■ What to work on:
**1)** Write out the passage about the Magician archetype word for word, from "Carol Pearson wrote" up to and including "technology related brand.".
**2)** In the passage about the Magician archetype, what will the technological singularity coincide with?

■ Extract provided:
Carol Pearson wrote in her book "The Hero and the Outlaw: Building Extraordinary Brands Through the Power of Archetypes" that we are living in an age that is dominated by the Magician. It's true that the things we can do with science and electronics today were literally impossible twenty years ago. Our modern day wizards are the thinkers that appear on the stage at TED conferences to communicate ideas about fantastic topics like the dawn of de-extinction, a monkey that can control a robot with its thoughts, and the secrets of maintaining sexual desire. The popularity of TED talks show us that the Magician can be a compelling component of any science or technology related brand.
The age of the Magician isn't close to being over yet. If technological progress continues at the current rate, we're actually just getting started. Well-respected futurist and inventor Ray Kurzweil has said that technological progress will continue to increase at an exponential rate until a "technological singularity" is reached. The singularity will coincide with the dawn of artificial superintelligence. Kurziweil thinks that superintelligent consciousness will most likely emerge when human intelligence is augmented and improved to the point where the line between man and machine is forever blurred.

■ Extracted information:
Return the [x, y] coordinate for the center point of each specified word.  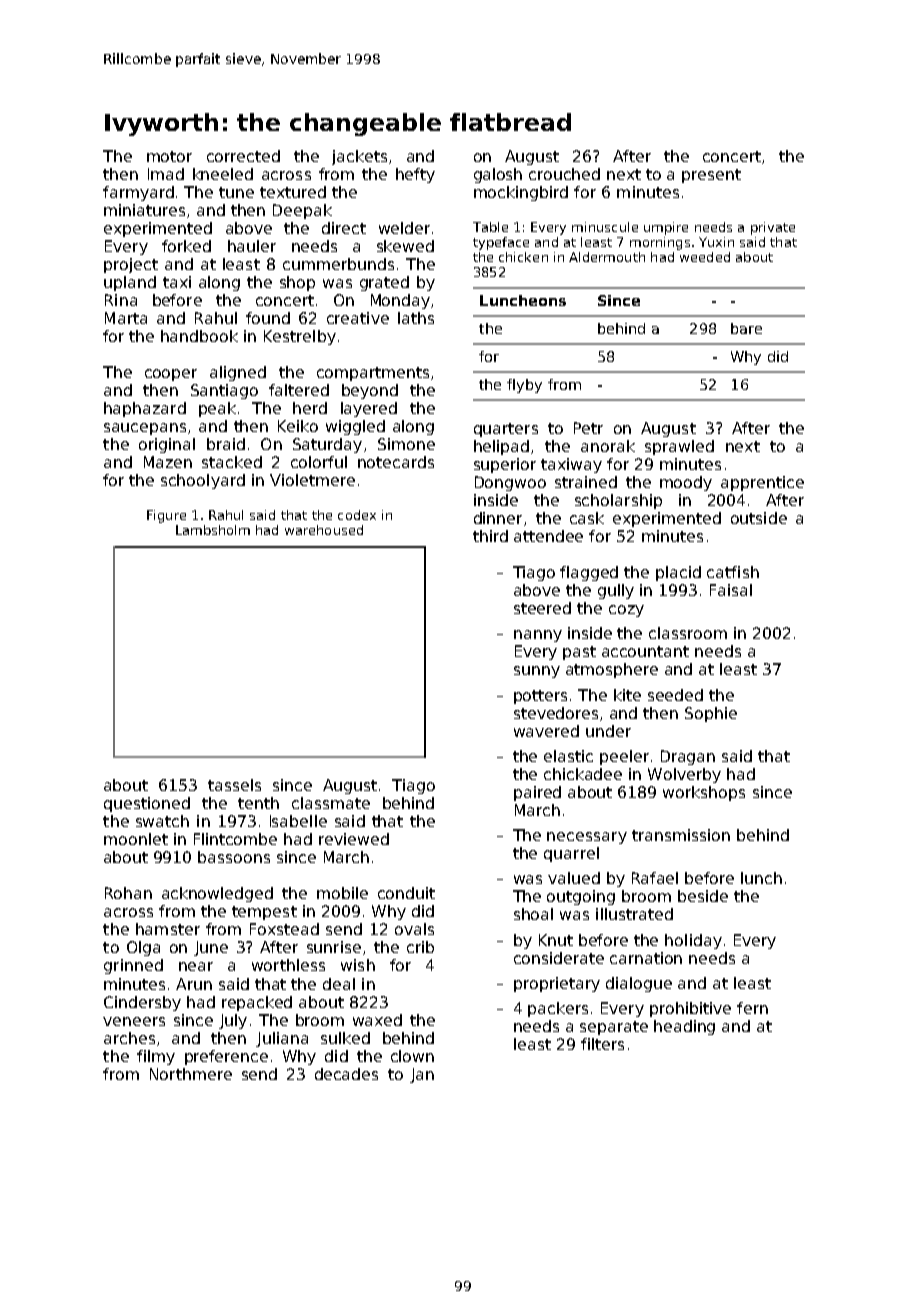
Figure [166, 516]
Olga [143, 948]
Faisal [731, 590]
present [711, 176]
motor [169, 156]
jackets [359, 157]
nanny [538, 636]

---

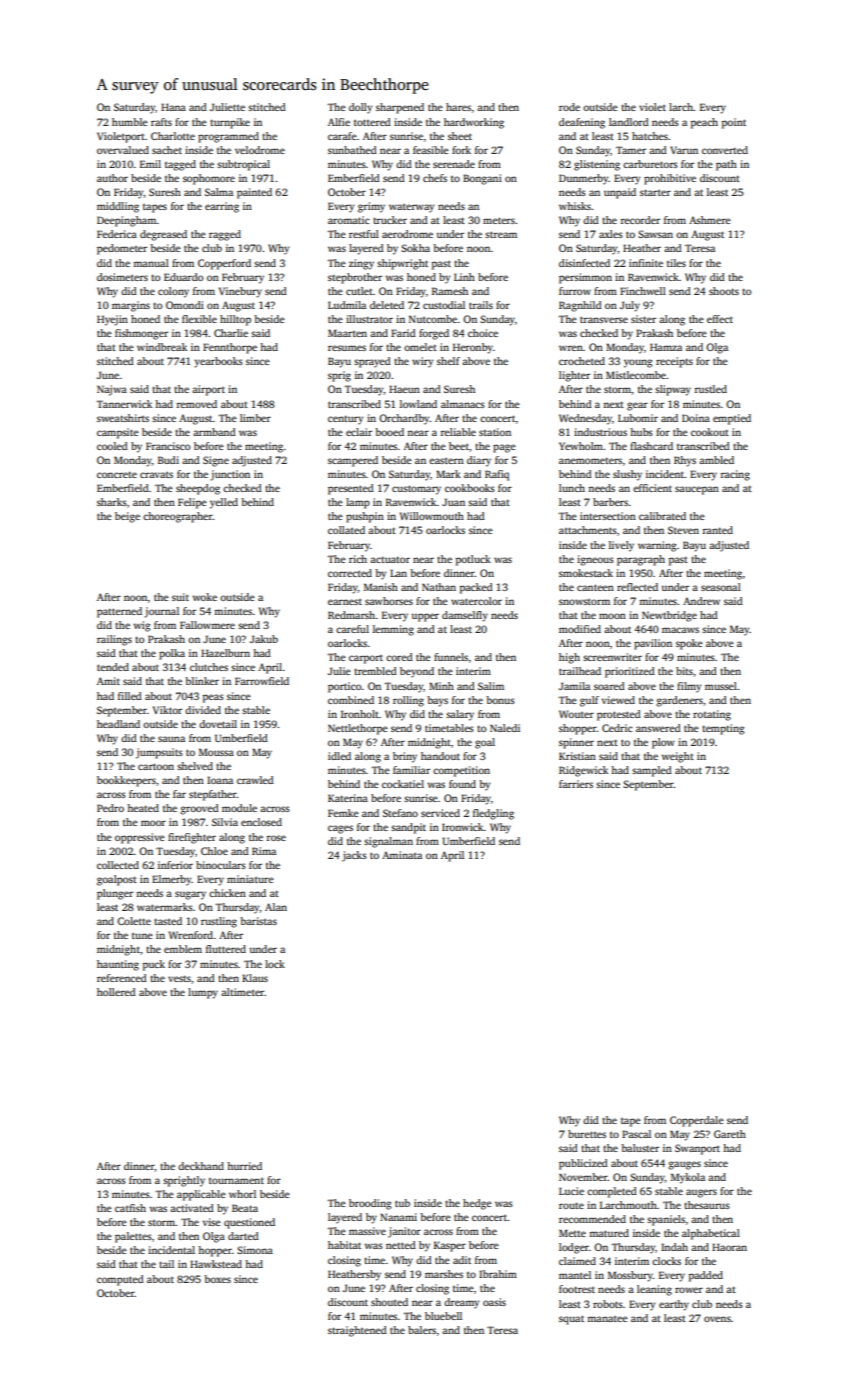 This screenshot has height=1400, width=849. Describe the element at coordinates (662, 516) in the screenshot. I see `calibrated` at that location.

■ Correct answers:
**1)**
Carol Pearson wrote in her book "The Hero and the Outlaw: Building Extraordinary Brands Through the Power of Archetypes" that we are living in an age that is dominated by the Magician. It's true that the things we can do with science and electronics today were literally impossible twenty years ago. Our modern day wizards are the thinkers that appear on the stage at TED conferences to communicate ideas about fantastic topics like the dawn of de-extinction, a monkey that can control a robot with its thoughts, and the secrets of maintaining sexual desire. The popularity of TED talks show us that the Magician can be a compelling component of any science or technology related brand.

**2)** The dawn of artificial superintelligence.